Embora as comunidades de inteligência, agências militares e governamentais de várias nações tenham empreendido inúmeros projetos oficiais (e não registrados também) relativos ao controle e à manipulação da mente, sem qualquer dúvida, o mais notório de todos foi o Projeto MK-Ultra: uma operação clandestina operada a partir do Escritório de Inteligência Científica da CIA e que teve seu início na era da Guerra Fria no início dos anos 1950. Foi, eu acredito, o MK-Ultra que criou os "encontros alienígenas" fabricados do "UFO Contactee" da era 1950 Orfeo Angelucci. A data de término real do projeto é um tanto nebulosa; no entanto, sabe-se que estava definitivamente em operação no final da década de 1960 - e, não surpreendentemente e lamentavelmente, desde então foi substituído por projetos muito mais controversos e profundamente ocultos.

Para demonstrar o nível de sigilo que cercou o Projeto MK-Ultra, embora tenha começado no início dos anos 50, sua existência era amplamente desconhecida fora do mundo da inteligência até 1975 - quando o Comitê da Igreja e a Comissão Rockefeller começaram a fazer suas próprias investigações das atividades relacionadas ao controle mental da CIA - em parte para determinar se:

(a) A CIA se envolveu em atividades ilegais;

(b) Os direitos pessoais dos cidadãos foram violados;

(c) Se os projetos em questão resultaram em fatalidades.

De forma bastante conveniente, e altamente suspeita, também, foi afirmado no auge das investigações em 1975 que dois anos antes, em 1973, o Diretor da CIA, Richard Helms, ordenou a destruição dos arquivos MK-Ultra da Agência. Felizmente, isso não impediu o Comitê da Igreja ou a Comissão Rockefeller - ambos tiveram a coragem e tenacidade de seguir em frente com suas investigações, contando com depoimentos juramentados.

A história que se desenrolou foi sombria e perturbadora - em graus iguais. Na verdade, o escopo do projeto - e das operações aliadas também - foi descrito em um documento de agosto de 1977 intitulado The Senate MK-Ultra Hearings que foi preparado pelo Comitê Seleto do Senado em Inteligência e pelo Comitê de Recursos Humanos, como resultado de sua investigação no mundo secreto da CIA. O documento explica: “Programas de pesquisa e desenvolvimento para encontrar materiais que possam ser usados para alterar o comportamento humano foram iniciados no final dos anos 1940 e no início dos anos 1950. Esses programas experimentais originalmente incluíam testes de drogas envolvendo seres humanos sagazes e culminaram em testes usando seres humanos não-voluntários e inconscientes. Esses testes foram elaborados para determinar os efeitos potenciais de agentes químicos ou biológicos quando usados ​​operacionalmente contra indivíduos que não sabem que receberam um medicamento”.



O Comitê então voltou sua atenção para o sigilo avassalador que envolvia esses projetos do início dos anos 1940/1950: “Os programas de teste eram considerados altamente sensíveis pelas agências de inteligência que os administravam. Poucas pessoas, mesmo dentro das agências, sabiam dos programas e não há evidências de que o Poder Executivo ou o Congresso tenham sido informados sobre eles. A natureza altamente compartimentada desses programas pode ser explicada em parte por uma observação feita pelo Inspetor Geral da CIA de que, “o conhecimento de que a Agência está envolvida em atividades antiéticas e ilícitas teria sérias repercussões nos círculos políticos e diplomáticos e seria prejudicial para o cumprimento de suas missões.”
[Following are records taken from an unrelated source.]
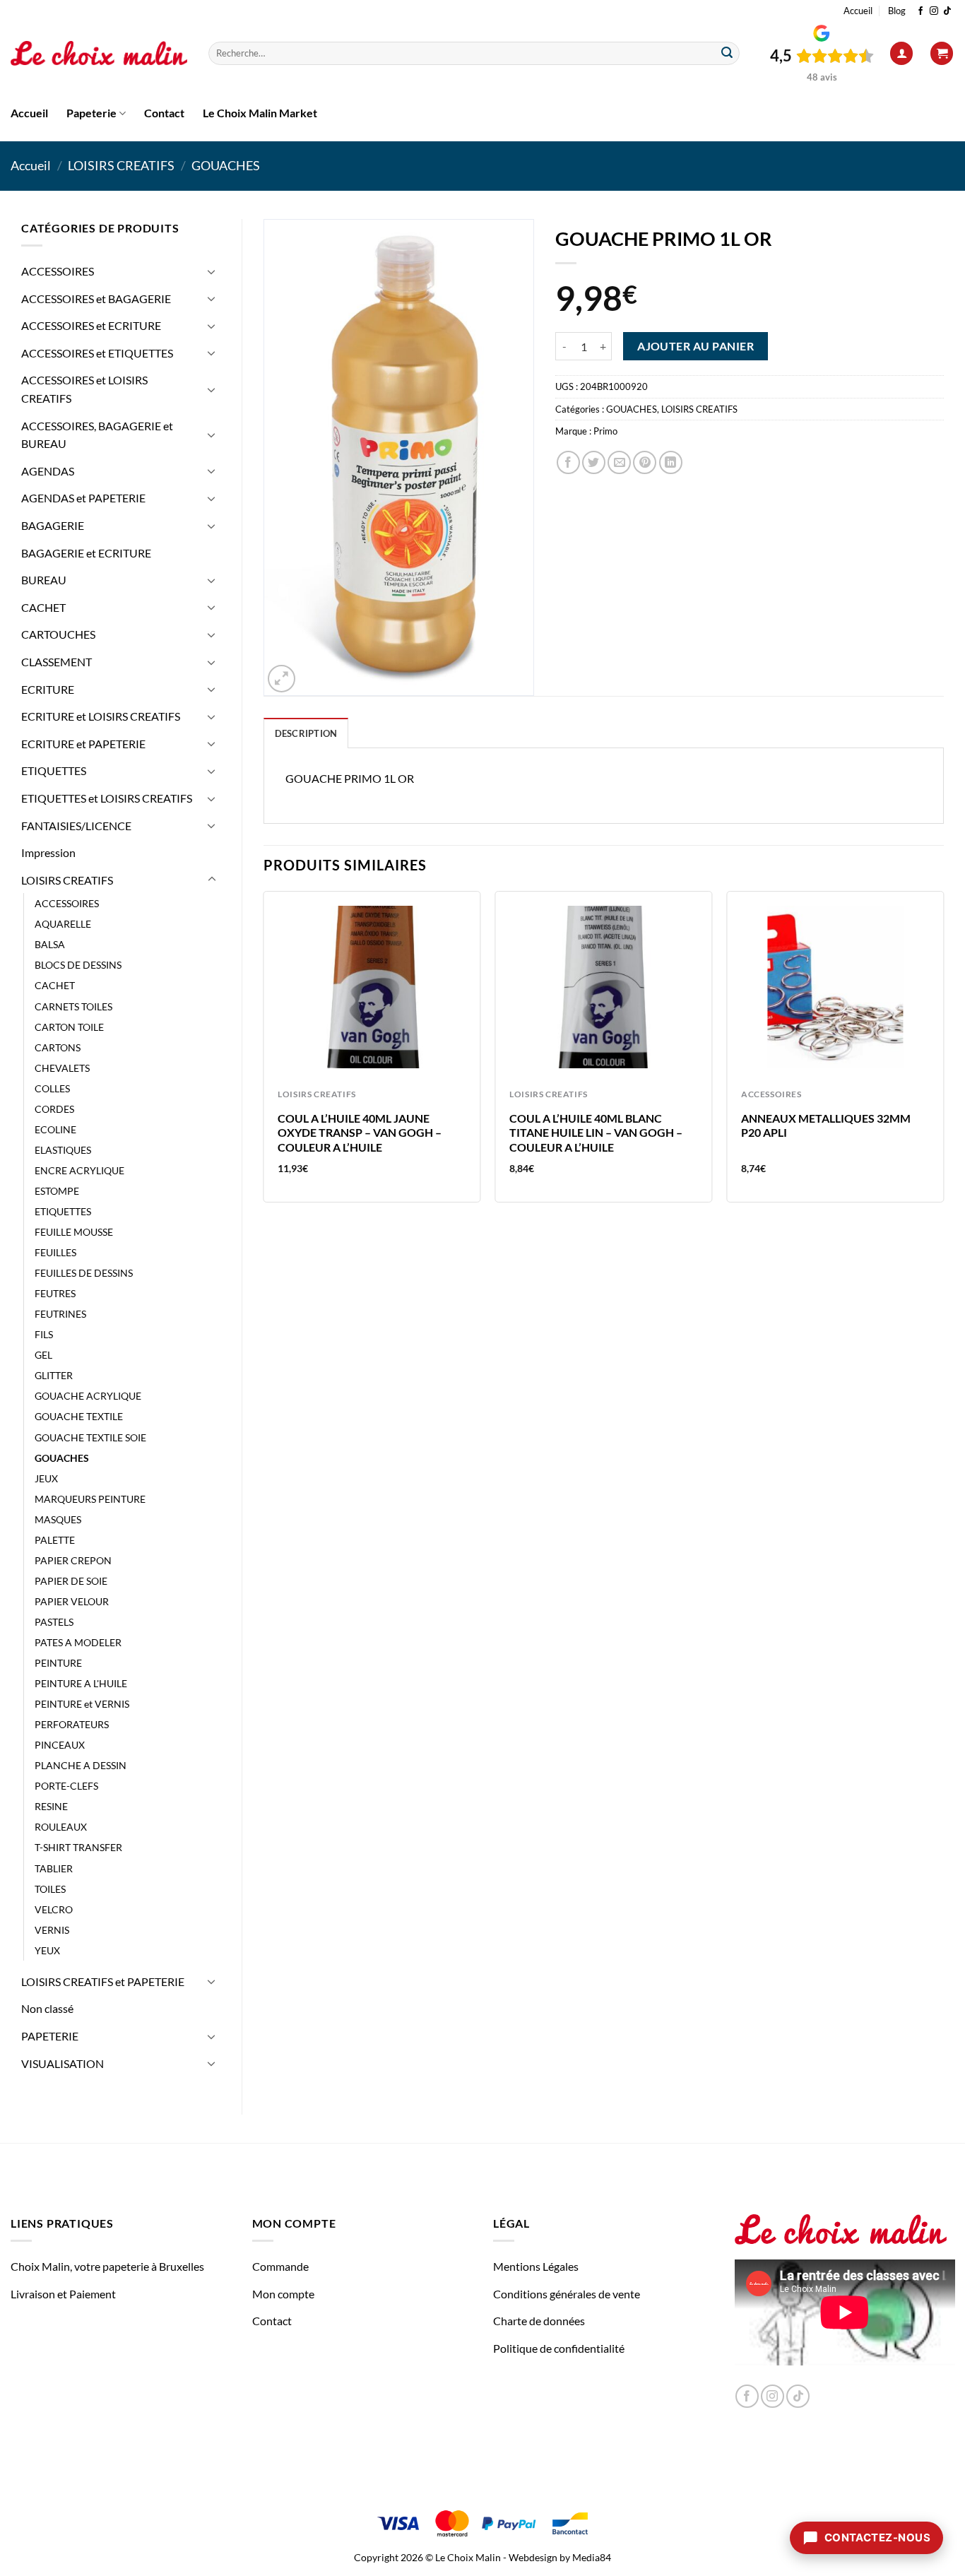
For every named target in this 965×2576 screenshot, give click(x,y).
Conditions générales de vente (566, 2293)
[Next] (943, 1052)
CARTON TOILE (69, 1027)
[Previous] (264, 1052)
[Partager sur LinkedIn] (670, 462)
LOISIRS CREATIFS (121, 165)
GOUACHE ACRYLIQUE (88, 1396)
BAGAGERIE (52, 525)
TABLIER (54, 1868)
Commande (280, 2266)
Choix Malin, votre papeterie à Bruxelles (107, 2266)
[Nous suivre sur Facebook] (920, 11)
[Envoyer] (727, 54)
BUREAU (43, 579)
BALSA (50, 944)
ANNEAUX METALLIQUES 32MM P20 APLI (826, 1125)
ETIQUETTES (53, 770)
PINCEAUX (60, 1745)
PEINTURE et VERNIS (82, 1704)
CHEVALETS (62, 1068)
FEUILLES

Os programas de pesquisa e desenvolvimento, e particularmente os programas de testes secretos, resultaram em abreviações massivas dos direitos dos cidadãos norte-americanos, e às vezes com consequências trágicas também. Como principal evidência disso, o Comitê descobriu detalhes sobre as mortes de dois norte-americanos que foram firmemente atribuídos aos programas em questão; enquanto outros participantes nos programas de teste ainda estavam sofrendo com os efeitos residuais até meados da década de 1970. E como o Comitê observou severamente: “Embora alguns testes controlados dessas substâncias possam ser defendidos, a natureza dos testes, sua escala e o fato de que foram continuados por anos após o perigo da administração sub-reptícia de LSD a indivíduos inconscientes era conhecido, demonstram um desprezo fundamental pelo valor da vida humana.”